The E-2 visa for treaty investors is a non-immigrant visa available to foreign nationals from certain countries who wish to enter the United States (or adjust status in the United States) in order to develop and manage a business enterprise with which they have a substantial investment.
There are several requirements in order to be eligible for the E-2 visa. First, the applicant must be from a country with a treaty agreement with the United States. The list of countries is long and includes Mexico, Turkey, Egypt, Argentina, Japan, Australia, Canada, Israel, and most European and Central American countries among others. Second, the investment must be substantial and committed. Third, the investor must plan to establish an active business enterprise. Fourth, the investor must be in a role that is managerial or supervisory in nature.
The substantiality test is not exact, but the amount of investment must be enough to ensure that the investing visa applicant is financially committed to the success of the enterprise. Additionally, the source of investment funds must be the visa applicant's own funds.
The E-2 visa for investors or employees initially grants a two year stay in the United States; however, there is no limit as to how many extensions are available to the visa applicant as long as the applicant continues to meet the visa requirements.
The E-2 principal investor must have the nationality of the treaty country (listed below), or be a qualifying employee of an enterprise at least 50% owned by persons of such nationality. The nationality of dependents is irrelevant to their classification, and the spouse of an E nonimmigrant may apply for work authorization.
If the employer is a corporation or other business organization, the majority ownership (at least 50%) of the business must be by aliens who are of the same nationality as the employee and who, if not residing abroad, are maintaining status under section 101(a)(15)(E) of the Immigration and Nationality Act. An alien who is a lawful permanent resident of the U.S. does not qualify to bring employees into the U.S. under INA 101(a)(15)(E). Shares of a business owned by lawful permanent resident aliens cannot be considered in making determinations of majority ownership by nationals of the treaty country.
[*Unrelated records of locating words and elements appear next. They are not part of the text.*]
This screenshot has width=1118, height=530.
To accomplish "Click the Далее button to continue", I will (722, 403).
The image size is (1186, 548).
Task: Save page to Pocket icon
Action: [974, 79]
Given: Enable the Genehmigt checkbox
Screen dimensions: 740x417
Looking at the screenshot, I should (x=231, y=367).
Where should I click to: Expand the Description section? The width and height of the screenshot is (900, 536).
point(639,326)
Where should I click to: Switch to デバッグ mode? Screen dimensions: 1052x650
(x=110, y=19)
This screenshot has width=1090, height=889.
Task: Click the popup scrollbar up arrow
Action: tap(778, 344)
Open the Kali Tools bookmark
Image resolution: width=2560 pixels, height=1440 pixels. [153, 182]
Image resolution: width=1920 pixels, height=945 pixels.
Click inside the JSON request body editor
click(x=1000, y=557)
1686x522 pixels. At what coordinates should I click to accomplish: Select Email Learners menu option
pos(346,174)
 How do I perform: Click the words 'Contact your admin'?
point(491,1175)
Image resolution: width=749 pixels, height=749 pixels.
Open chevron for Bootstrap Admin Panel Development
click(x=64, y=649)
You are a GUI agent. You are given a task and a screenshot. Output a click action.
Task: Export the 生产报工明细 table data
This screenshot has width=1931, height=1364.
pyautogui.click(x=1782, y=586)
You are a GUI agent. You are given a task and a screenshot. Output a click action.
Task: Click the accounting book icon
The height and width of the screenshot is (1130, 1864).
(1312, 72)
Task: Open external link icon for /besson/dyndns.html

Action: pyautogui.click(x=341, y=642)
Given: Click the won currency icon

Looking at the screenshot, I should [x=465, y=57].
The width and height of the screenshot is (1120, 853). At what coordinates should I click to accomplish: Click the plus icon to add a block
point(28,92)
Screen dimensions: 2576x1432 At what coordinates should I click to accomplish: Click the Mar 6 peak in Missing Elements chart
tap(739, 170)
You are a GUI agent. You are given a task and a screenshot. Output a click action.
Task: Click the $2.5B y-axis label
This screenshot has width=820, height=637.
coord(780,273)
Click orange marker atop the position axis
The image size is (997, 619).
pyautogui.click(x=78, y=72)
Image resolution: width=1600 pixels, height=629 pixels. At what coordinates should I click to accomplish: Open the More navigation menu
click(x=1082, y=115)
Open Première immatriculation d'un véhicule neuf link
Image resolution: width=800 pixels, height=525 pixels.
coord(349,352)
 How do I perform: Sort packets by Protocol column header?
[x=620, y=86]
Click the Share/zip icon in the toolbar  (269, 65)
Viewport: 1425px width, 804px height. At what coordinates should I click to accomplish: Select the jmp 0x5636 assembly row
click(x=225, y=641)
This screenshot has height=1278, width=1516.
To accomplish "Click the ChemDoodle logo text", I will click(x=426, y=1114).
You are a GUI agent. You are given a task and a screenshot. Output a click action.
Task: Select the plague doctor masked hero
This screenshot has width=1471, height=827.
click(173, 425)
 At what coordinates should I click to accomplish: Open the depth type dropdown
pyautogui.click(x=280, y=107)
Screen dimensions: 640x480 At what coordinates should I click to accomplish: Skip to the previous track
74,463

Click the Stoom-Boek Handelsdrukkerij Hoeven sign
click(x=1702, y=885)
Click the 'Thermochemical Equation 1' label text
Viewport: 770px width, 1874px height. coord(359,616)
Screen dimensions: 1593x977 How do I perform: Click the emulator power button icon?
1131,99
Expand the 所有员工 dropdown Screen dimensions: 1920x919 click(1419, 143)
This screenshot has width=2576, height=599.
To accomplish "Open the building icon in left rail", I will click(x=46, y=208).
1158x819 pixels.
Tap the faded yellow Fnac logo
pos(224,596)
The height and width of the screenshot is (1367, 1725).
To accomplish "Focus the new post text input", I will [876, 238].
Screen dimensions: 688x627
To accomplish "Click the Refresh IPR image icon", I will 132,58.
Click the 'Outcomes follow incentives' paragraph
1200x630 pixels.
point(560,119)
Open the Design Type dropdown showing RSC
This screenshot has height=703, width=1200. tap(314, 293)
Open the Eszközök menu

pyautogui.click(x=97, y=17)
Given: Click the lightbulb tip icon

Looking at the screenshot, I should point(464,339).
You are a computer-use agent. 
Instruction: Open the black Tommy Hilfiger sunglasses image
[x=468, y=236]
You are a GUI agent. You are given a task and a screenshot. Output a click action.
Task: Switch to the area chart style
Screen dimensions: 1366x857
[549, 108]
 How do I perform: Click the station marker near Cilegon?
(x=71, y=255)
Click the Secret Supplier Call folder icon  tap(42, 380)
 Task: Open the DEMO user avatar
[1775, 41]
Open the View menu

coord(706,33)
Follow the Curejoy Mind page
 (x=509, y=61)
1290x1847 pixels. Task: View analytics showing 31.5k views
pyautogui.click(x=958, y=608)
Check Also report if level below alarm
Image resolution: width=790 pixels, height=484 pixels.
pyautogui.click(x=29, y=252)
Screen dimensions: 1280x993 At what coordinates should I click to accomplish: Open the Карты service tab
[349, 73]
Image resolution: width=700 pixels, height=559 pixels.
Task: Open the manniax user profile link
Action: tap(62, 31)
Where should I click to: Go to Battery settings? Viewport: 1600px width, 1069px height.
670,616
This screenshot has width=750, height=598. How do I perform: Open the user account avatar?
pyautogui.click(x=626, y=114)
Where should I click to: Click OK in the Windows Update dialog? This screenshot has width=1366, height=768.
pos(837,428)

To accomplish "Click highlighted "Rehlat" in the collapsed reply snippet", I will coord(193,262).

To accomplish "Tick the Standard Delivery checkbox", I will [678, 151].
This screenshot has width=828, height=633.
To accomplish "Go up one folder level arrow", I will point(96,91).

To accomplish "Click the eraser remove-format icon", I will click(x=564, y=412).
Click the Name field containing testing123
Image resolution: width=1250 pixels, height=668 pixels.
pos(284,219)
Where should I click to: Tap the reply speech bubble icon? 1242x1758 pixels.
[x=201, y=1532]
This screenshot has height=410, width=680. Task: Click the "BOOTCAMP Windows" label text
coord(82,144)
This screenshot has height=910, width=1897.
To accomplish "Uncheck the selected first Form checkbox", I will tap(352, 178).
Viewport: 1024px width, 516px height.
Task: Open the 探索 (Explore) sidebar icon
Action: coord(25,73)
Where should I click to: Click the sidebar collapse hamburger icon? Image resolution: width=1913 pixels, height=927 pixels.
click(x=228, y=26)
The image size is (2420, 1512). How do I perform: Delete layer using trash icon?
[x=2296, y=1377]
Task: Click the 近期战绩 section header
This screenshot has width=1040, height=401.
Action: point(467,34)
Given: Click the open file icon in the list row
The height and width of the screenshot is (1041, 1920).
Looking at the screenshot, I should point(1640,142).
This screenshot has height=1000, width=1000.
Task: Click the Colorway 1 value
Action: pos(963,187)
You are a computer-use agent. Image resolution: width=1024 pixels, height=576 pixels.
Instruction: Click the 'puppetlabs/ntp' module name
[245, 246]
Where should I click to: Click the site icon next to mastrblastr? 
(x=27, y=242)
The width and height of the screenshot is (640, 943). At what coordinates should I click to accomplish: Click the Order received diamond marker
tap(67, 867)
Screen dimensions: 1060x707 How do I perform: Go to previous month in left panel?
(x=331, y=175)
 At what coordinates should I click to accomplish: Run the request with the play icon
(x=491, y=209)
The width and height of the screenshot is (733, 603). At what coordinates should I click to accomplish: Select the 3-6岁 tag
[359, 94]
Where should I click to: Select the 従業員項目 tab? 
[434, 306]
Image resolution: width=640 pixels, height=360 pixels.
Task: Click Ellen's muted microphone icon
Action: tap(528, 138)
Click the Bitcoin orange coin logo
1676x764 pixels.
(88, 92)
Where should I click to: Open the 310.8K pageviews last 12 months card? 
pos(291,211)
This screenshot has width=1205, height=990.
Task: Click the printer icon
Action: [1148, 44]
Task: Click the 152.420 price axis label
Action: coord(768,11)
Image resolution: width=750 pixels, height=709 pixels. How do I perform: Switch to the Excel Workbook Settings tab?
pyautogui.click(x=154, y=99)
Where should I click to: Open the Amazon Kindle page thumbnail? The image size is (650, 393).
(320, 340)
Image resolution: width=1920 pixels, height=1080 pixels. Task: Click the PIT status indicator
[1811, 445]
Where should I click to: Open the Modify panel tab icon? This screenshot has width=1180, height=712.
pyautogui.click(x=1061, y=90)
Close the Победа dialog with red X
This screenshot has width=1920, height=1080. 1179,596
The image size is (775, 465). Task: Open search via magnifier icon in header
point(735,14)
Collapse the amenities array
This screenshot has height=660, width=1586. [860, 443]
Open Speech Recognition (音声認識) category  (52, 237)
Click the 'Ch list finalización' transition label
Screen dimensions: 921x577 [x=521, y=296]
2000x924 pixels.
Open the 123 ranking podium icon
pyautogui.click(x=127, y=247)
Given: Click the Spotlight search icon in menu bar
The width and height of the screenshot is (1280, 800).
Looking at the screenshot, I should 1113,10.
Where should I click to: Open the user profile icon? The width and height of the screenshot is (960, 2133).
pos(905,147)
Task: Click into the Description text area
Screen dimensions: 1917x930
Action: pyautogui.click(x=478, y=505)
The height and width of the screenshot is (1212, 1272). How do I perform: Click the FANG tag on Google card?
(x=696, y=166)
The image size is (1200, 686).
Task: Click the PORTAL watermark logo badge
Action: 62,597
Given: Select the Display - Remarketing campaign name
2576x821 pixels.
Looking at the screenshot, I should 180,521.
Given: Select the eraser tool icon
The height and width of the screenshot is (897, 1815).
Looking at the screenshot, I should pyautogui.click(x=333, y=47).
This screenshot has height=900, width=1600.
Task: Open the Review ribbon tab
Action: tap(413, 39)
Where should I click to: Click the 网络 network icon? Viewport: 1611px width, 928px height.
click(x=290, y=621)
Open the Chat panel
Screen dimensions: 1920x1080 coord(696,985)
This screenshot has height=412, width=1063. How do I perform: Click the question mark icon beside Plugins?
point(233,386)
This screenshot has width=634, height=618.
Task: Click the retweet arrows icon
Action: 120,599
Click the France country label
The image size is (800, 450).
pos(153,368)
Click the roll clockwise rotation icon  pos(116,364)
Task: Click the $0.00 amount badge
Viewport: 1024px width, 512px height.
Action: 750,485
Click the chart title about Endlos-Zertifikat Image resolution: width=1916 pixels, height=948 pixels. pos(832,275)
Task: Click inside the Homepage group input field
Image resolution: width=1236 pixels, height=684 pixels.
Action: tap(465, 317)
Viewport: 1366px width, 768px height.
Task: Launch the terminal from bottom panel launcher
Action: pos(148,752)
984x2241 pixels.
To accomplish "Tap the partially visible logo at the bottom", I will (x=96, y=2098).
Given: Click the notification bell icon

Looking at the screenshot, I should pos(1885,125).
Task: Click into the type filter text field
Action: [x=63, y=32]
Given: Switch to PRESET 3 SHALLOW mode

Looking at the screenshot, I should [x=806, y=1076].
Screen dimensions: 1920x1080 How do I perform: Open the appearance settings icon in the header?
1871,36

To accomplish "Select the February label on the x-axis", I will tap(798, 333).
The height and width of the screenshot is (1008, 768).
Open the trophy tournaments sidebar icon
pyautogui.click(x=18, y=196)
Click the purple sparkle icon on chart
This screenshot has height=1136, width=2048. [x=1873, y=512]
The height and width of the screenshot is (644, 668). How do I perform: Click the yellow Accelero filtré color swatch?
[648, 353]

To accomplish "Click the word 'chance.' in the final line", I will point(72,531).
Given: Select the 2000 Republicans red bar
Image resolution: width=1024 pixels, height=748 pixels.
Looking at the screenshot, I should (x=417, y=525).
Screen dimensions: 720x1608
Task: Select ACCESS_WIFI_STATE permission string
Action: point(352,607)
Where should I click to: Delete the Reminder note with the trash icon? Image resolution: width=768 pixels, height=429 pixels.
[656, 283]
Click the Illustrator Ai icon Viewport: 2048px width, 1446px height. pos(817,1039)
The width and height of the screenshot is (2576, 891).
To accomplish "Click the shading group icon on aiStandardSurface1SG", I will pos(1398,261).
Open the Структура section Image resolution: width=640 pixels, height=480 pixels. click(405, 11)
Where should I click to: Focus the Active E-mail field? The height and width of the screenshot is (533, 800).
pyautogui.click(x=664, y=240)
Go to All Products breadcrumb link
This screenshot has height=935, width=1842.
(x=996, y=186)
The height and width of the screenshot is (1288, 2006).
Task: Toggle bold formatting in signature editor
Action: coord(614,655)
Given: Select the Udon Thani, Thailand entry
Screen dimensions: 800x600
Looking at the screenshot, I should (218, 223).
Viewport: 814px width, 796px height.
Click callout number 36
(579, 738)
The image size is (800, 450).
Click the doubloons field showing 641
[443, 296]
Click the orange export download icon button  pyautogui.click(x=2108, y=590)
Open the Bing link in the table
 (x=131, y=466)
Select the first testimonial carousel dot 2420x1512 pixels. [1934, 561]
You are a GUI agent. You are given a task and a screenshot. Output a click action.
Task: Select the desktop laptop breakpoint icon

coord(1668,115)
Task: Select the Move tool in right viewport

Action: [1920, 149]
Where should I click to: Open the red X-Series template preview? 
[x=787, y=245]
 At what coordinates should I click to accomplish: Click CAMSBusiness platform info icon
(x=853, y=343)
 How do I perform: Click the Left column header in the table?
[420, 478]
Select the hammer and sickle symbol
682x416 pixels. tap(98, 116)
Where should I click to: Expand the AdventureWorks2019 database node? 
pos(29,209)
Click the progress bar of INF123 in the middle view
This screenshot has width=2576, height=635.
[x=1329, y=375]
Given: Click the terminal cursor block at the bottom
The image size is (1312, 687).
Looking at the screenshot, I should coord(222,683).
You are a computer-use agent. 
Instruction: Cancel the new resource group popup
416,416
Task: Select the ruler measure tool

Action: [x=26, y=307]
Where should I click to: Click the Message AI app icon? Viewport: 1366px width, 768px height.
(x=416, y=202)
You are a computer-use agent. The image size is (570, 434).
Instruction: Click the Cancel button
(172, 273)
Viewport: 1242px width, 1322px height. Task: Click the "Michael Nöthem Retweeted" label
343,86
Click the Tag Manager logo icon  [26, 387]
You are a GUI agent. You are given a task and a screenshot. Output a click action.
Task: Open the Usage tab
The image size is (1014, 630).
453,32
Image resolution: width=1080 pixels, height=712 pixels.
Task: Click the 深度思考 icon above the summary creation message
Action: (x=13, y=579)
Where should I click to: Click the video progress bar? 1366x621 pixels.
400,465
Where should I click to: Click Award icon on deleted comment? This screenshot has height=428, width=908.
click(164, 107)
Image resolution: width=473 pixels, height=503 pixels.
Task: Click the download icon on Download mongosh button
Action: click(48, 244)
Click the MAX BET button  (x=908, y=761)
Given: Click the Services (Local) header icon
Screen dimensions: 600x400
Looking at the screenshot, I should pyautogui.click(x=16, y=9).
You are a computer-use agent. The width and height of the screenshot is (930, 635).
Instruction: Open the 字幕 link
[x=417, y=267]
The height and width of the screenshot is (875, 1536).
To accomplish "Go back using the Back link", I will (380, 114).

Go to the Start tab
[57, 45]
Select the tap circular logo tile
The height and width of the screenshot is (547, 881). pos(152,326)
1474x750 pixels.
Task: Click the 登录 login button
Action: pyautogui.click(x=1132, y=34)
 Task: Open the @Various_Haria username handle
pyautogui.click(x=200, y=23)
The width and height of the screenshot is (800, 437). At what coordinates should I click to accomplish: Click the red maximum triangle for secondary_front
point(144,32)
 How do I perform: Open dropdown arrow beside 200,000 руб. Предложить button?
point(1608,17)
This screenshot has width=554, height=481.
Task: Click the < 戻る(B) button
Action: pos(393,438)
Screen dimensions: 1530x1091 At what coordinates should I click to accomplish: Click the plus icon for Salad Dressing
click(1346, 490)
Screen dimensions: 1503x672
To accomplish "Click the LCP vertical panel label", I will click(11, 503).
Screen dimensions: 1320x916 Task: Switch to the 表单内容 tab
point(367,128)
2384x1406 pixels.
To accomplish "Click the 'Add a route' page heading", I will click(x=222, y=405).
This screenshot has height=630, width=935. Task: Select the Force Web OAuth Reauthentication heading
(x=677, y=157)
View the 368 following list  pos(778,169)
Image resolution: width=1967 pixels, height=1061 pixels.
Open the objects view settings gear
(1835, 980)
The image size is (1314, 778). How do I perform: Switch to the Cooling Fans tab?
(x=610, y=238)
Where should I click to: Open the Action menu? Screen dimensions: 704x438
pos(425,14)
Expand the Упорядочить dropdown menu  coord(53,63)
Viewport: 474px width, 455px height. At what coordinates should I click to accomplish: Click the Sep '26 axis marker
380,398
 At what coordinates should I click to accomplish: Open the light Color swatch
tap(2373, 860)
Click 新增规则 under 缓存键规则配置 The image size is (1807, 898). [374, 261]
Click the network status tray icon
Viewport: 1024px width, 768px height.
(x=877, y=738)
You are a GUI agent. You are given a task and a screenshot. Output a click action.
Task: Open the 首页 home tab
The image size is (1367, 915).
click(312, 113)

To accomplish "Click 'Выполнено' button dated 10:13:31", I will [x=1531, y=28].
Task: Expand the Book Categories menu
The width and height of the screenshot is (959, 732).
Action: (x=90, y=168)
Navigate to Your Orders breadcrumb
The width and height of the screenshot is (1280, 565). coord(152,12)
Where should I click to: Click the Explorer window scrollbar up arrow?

The application process for the E-2 nonimmigrant visa does not require a separate petition, therefore, E-2 status may be obtained either directly through the Department of State (by applying for an E-2 Visa), or in the case of an alien already in the U.S., by applying to the appropriate service center for a change of status. Supporting documents to be submitted with the E-2 application include documents to establish the nature of the employment and the ownership of the enterprise, and source of investment funds.
Several cases have dealt with the substantiality test for the investment amount. In one case, E-2 status was denied where the total value of the enterprise was $64,000 and the applicant invested only $10,000, but alleged that at some unspecified future time he would increase his investment to more than 51% of the enterprise. The U.S. Government ruled that the applicant had failed to establish that his investment did not represent a “small amount of capital in a marginal enterprise solely for the purpose of earning a living”, as required by the federal regulations. Whether the investment is marginal is always a big issue with E-2 cases.
Substantiality test focuses on whether the amount of the E-2 funds compared to the total cost to purchase or create the enterprise is substantial. Also, the amount must normally be considered sufficient to ensure the investor’s financial commitment to the business.
If the business is a small or medium sized business, the funds must be proportionally larger compared with the total cost of starting or buying the business.
Decisions have established that mere intent to invest does not meet the requirements of the law. An applicant was denied E-2 treaty investor status where the applicant’s only showing was that he intended to invest $10,400 on deposit in a savings account in a shoe manufacturing business. The applicant must show more than a subjective intention to invest. Although an investor may have invested in the past, that does not establish that s/he will invest funds in the future.
The E-2 investment funds must be put at risk under the Foreign Affairs Manual. The capital must be subjected to partial or total loss if enterprise is unsuccessful. Mortgage debt or commercial loan secured by the business’s assets is not sufficient. Inheriting a business is not sufficient to qualify.
Placing funds in escrow pending approval of the E-2 nonimmigrant visa is permissible, even if the escrow instructions state that funds are protected if E-2 is denied.
Employment duties of the E-2 employee must provide the employee ultimate control and responsibility for the enterprise’s overall operation or a major component of it. Adjudicating officers considering an E-2 application will consider whether executive provides authority to determine policy and direction, whether E-2 employee supervises a significant portion of the operation, whether supervisor oversees low-level employees, experience of E-2 employee, salary and position title, organizational structure of company and E-2 employee’s position and discretionary decision-making power among other factors.
Several precedent decisions have clarified which employees are considered to be working in an executive or supervisory capacity. In one case, the managerial employee charged with the training or instruction and supervision of entertainers and waiters in a theater restaurant was not considered to be employed in the “responsible capacity” as required by the federal regulations.
An applicant who would be supervising and training American workers as tempura cooks at a Japanese restaurant and assisting in the preparation of meals during the training period was deemed inadmissible as an E-2 employee because he will not be employed in a “responsible capacity.”